This article below from the today's NYT echoes a conversation I had this week with a major tableware brand. The head of the company said that he can see a day when the traveling home goods salesperson will not travel. Instead, the person will do his or her sales presentations over the phone and web. Samples will be shipped via UPS or FedEx. Otherwise, sales reps have to drive to and from meetings, and this gas money may eat up 25% of their commission. Oddly, few sales reps have seen this fate, and so they do have not embraced the web yet. They should be, or they may have to drive out to find a new job.
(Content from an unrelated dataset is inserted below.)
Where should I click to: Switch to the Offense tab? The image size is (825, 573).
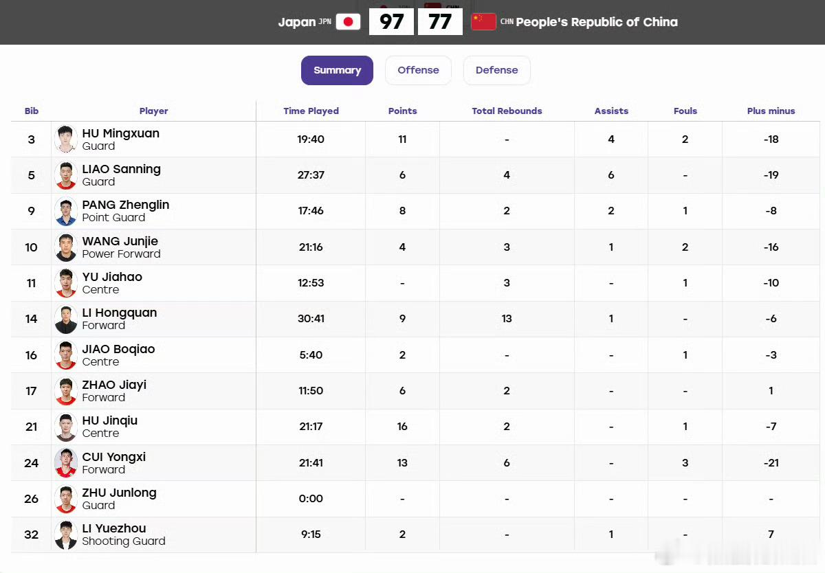(x=418, y=70)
July 19, 2008 To Save Gas, Shoppers Stay Home and Click By STEPHANIE ROSENBLOOM To go shopping these days, more Americans are trading in their car keys for a keyboard.
Online shopping is gaining at a time when simply filling up a gas tank to head to the mall can seem like a spending spree.
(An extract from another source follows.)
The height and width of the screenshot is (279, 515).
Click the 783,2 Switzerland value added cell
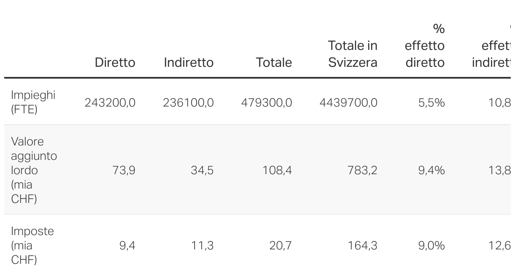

A number of retailers — including Gap, Victoria’s Secret and J. C. Penney — are experiencing double-digit sales growth at their shopping Web sites, creating a surprising bright spot during an otherwise gloomy time for sales in brick-and-mortar stores.
One popular strategy for getting shoppers’ attention is offering free shipping, in contrast to many other businesses, like airlines, that are adding surcharges and other fees to offset their higher costs.
The Web sites of Neiman Marcus, Saks, Nordstrom, Bloomingdale’s, Macy’s, Bon-Ton Stores, Aéropostale, American Eagle Outfitters,Target and Kmart were all offering a deal on shipping this week.
“With gas being such an issue, we know that mall traffic is down more than off-mall traffic,” said Mike Boylson, chief marketing officer for J. C. Penney, which had an 8.7 percent increase in Internet sales in the first quarter of this year.
That is in contrast to a 7.4 percent decrease in sales at stores open at least a year, known as same-store sales and a measure of retail health. “We see more people turning to online because it’s much more efficient in terms of time and money,” Mr. Boylson said.